:: SOURCE PASSAGE ::
• • • • •

People have a way of defining themselves in relation to the music they consume. Decades ago, the boundaries between genres were solidified, acting almost as sovereign borders. Punks, Rappers, and Country singers all dressed in a specific, typified way that embodied and enacted a distinct lifestyle. This was the era of musical identity politics—a reflection of the broader 80s and 90s obsession with "the cause."

Groups unified under specific banners—Feminist, LGBT, racial, or subcultural—focusing on individual identity while often ignoring larger collective visions. By refusing to factor in the systemic engines behind their struggles, these groups were often barred from the kind of structural change that would alleviate their problems. The victory was seen as carving out a niche; rather than seeking a revolution, many settled for the satisfaction of helping a single life within a single lifestyle group. With the bar for political change set so low, these organizations often failed to develop the muscle memory needed for true collective action.

The Rise of the "Alternative" to Nothing

After the death of Punk—and the decline of musical identity politics in general—arose "Alternative" music. But we must ask: Alternative to what? Initially, it was a rebellion against the mainline, but when the alternative became the mainline, it became an alternative to nothing.

More importantly, alternative music provided a framework for bands to integrate multiple identities, lifestyles, and musical groundings. It was a way to tap into as many subgroups as possible, weaving disparate life narratives into a single profitable thread. We saw punks cut their hair—a scene reminiscent of the final moments of the film SLC Punk—joining the status quo while maintaining the delusion that they were doing something radical by simply being "alternative." In reality, the music didn’t sell out; the fans bought in.

One of the vanguard bands of this transition was Limp Bizkit—a group that, for better or worse, signaled the end of genre purity. This leads me to a recent encounter that brought this history back into a sharp, visceral focus.

The Parking Lot Ghost

Yesterday, I took a break from a book to check my Facebook feed. I caught a post from a long-lost Navy buddy, Steve McCorry, who had posted a photo of the Chicago cityscape. It turned out his band, Exotype, was playing a tour stop only fifteen minutes away.

Ready for a midweek adventure, I headed to the show. Upon arrival, I decided to sit in my car for a few minutes to charge my dying phone. That was when they arrived: a carload of white, middle-class males wearing bandanas, singing along to the over-loud and obnoxious tunes of Limp Bizkit. They parked right next to me. Having not heard a Limp Bizkit song in five years, I felt a "soggy" sensation in my gut—a sudden invasion of a musical age I thought was buried, dead, and rotting.

I sent a text to Steve:
“The car next to me just pulled up blasting Limp Bizkit. AND they are singing to it! Is this what your fans smell like?”
“Oh dear, they started a second song. They are intentionally listening to it!”

Steve waved at me from the parking lot, and I joined the band in their tour van. When I knew Steve in the Navy nearly a decade ago, he was a prideful guitarist who would pull out his instrument to impress girls in Virginia Beach. Now, he was the lead singer of a group I would describe as "Post-Alternative," though they self-identify with more ominous labels: Metalcore, Deathcore, and Dubcore.

The Dialectics of the Pit

During Exotype’s performance at "Another Hole In The Wall," I witnessed the primary binary of the concert: the dialectical interplay between the performer and the fan. The stage, an altar-like structure at chest height, allowed the performers to tower over the audience. This physical elevation produces a relational kinesthetic; the audience member is literally "called into being" by the band’s musical force.

• • • • •

:: WHAT TO DO ::
a. From the essay on musical identity, quote the passage word for word. Begin at the words "Steve waved at" and stop after "band’s musical force.".
b. Translate this sentence from the essay on musical identity into Spanish: "Upon arrival, I decided to sit in my car for a few minutes to charge my dying phone."
c. Answer these questions from the essay on musical identity:
(i) What is the name of Steve McCorry's band?
(ii) How far away was the band's tour stop?
(iii) At what height is the stage at "Another Hole In The Wall"?

:: PROVIDED DATA ::
• • • • •

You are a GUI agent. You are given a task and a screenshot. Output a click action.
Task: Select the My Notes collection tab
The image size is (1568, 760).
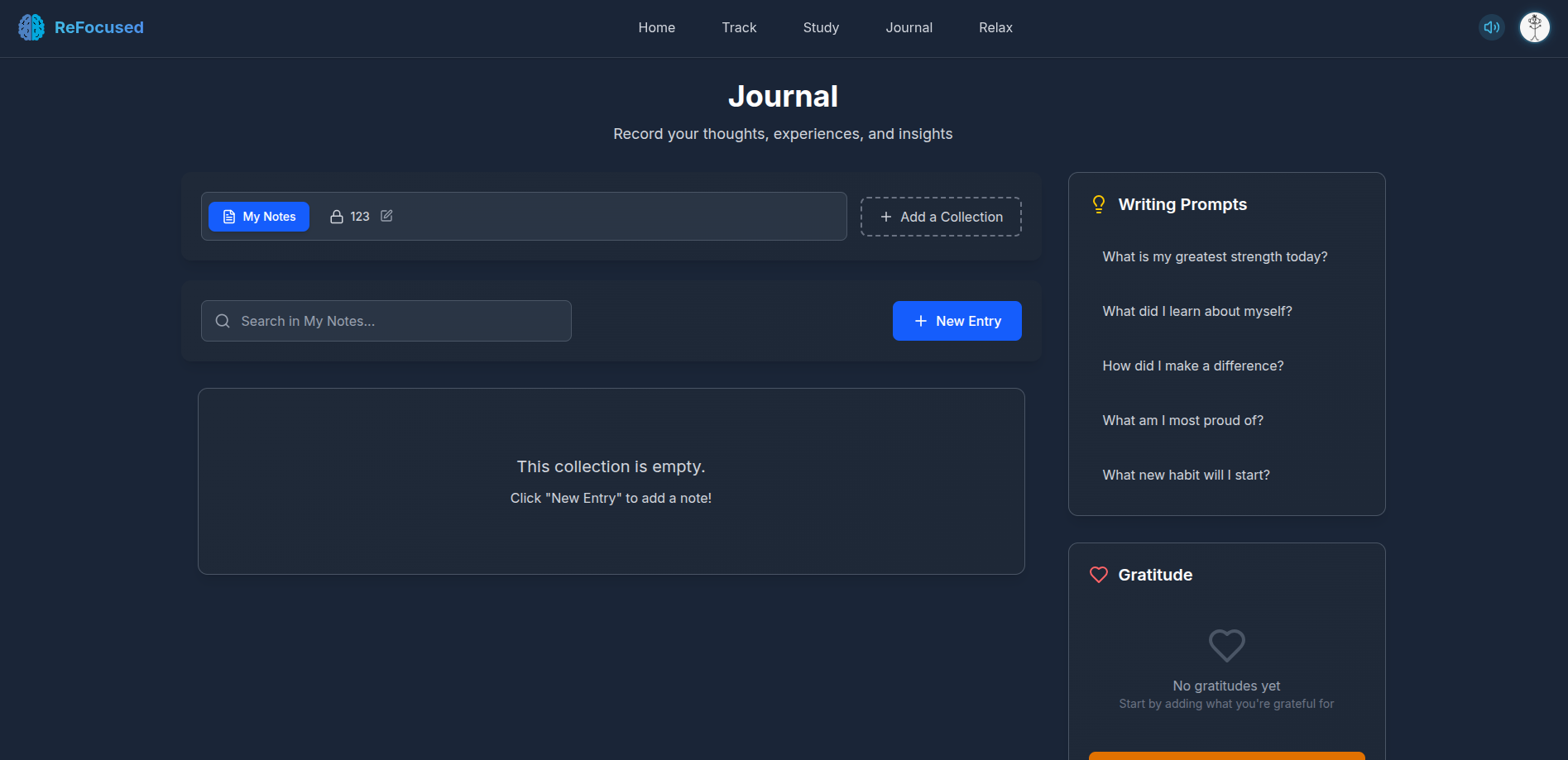pos(258,216)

• • • • •

:: EXPECTED RESPONSES ::
a.
Steve waved at me from the parking lot, and I joined the band in their tour van. When I knew Steve in the Navy nearly a decade ago, he was a prideful guitarist who would pull out his instrument to impress girls in Virginia Beach. Now, he was the lead singer of a group I would describe as "Post-Alternative," though they self-identify with more ominous labels: Metalcore, Deathcore, and Dubcore.

The Dialectics of the Pit

During Exotype’s performance at "Another Hole In The Wall," I witnessed the primary binary of the concert: the dialectical interplay between the performer and the fan. The stage, an altar-like structure at chest height, allowed the performers to tower over the audience. This physical elevation produces a relational kinesthetic; the audience member is literally "called into being" by the band’s musical force.

b. Al llegar, decidí quedarme en mi coche unos minutos para cargar mi teléfono, que se estaba quedando sin batería.

c.
(i) Exotype
(ii) Fifteen minutes away
(iii) Chest height